Bjorn Helgaas helgaas at kernel.org
Fri Mar 19 21:12:46 GMT 2021


[+cc Arnd (author of 37d6a0a6f470 ("PCI: Add
pci_register_host_bridge() interface"), which I think would make my
idea below possible), Marc (IRQ domains maintainer)]

On Sat, Mar 20, 2021 at 12:19:55AM +0800, Boqun Feng wrote:
> Currently, if an architecture selects CONFIG_PCI_DOMAINS_GENERIC, the
> ->sysdata in bus and bridge will be treated as struct pci_config_window,
> which is created by generic ECAM using the data from acpi.
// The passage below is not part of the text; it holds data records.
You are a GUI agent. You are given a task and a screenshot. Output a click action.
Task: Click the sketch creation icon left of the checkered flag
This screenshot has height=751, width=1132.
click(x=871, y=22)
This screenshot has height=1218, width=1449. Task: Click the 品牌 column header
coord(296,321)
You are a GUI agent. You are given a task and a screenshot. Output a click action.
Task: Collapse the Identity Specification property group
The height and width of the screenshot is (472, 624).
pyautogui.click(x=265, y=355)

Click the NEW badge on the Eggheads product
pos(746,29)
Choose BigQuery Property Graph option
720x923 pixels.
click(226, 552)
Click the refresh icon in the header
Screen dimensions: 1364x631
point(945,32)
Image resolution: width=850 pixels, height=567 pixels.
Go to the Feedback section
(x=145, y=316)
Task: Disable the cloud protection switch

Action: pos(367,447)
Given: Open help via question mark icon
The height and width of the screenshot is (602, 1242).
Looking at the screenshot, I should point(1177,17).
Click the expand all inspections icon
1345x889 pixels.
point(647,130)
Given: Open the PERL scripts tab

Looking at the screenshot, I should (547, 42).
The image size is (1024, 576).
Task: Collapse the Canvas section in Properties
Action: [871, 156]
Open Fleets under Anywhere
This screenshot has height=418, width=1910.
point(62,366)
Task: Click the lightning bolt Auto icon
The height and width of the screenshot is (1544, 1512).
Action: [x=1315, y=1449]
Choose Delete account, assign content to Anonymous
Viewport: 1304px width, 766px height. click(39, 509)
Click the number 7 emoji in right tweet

It might be a mistake that we put the struct pci_config_window
pointer, which is really arch-independent, in the ->sysdata element,
which normally contains a pointer to arch- or host bridge-dependent 
data.

> However, for a virtualized PCI bus, there might be no enough data in of
> or acpi table to create a pci_config_window. This is similar to the case
> where CONFIG_PCI_DOMAINS_GENERIC=n, IOW, architectures use their own
> structure for sysdata, so no apci table lookup is required.
> 
> In order to enable Hyper-V's virtual PCI (which doesn't have acpi table
> entry for PCI) on ARM64 (which selects CONFIG_PCI_DOMAINS_GENERIC), we
> introduce arch-specific pci sysdata (similar to the one for x86) for
> ARM64, and allow the core PCI code to detect the type of sysdata at the
> runtime. The latter is achieved by adding a pci_ops::use_arch_sysdata
> field.
> 
> Originally-by: Sunil Muthuswamy <sunilmut at microsoft.com>
> Signed-off-by: Boqun Feng (Microsoft) <boqun.feng at gmail.com>
> ---
>  arch/arm64/include/asm/pci.h | 29 +++++++++++++++++++++++++++++
>  arch/arm64/kernel/pci.c      | 15 ++++++++++++---
>  include/linux/pci.h          |  3 +++
>  3 files changed, 44 insertions(+), 3 deletions(-)
> 
> diff --git a/arch/arm64/include/asm/pci.h b/arch/arm64/include/asm/pci.h
> index b33ca260e3c9..dade061a0658 100644
> --- a/arch/arm64/include/asm/pci.h
> +++ b/arch/arm64/include/asm/pci.h
> @@ -22,6 +22,16 @@
>  
>  extern int isa_dma_bridge_buggy;
>  
> +struct pci_sysdata {
> +	int domain;	/* PCI domain */
> +	int node;	/* NUMA Node */
> +#ifdef CONFIG_ACPI
> +	struct acpi_device *companion;	/* ACPI companion device */
> +#endif
> +#ifdef CONFIG_PCI_MSI_IRQ_DOMAIN
> +	void *fwnode;			/* IRQ domain for MSI assignment */
> +#endif
> +};

Our PCI domain code is really a mess (mostly my fault) and I hate to
make it even more complicated by adding more switches, e.g.,
->use_arch_sysdata.

I think the design problem is that PCI host bridge drivers should
supply the PCI domain up front instead of having callbacks to extract
it.

We could put "int domain_nr" in struct pci_host_bridge, and the arch
code or host bridge driver (pcibios_init_hw(), *_pcie_probe(), VMD,
HV, etc) could fill in pci_host_bridge.domain_nr before calling
pci_scan_root_bus_bridge() or pci_host_probe().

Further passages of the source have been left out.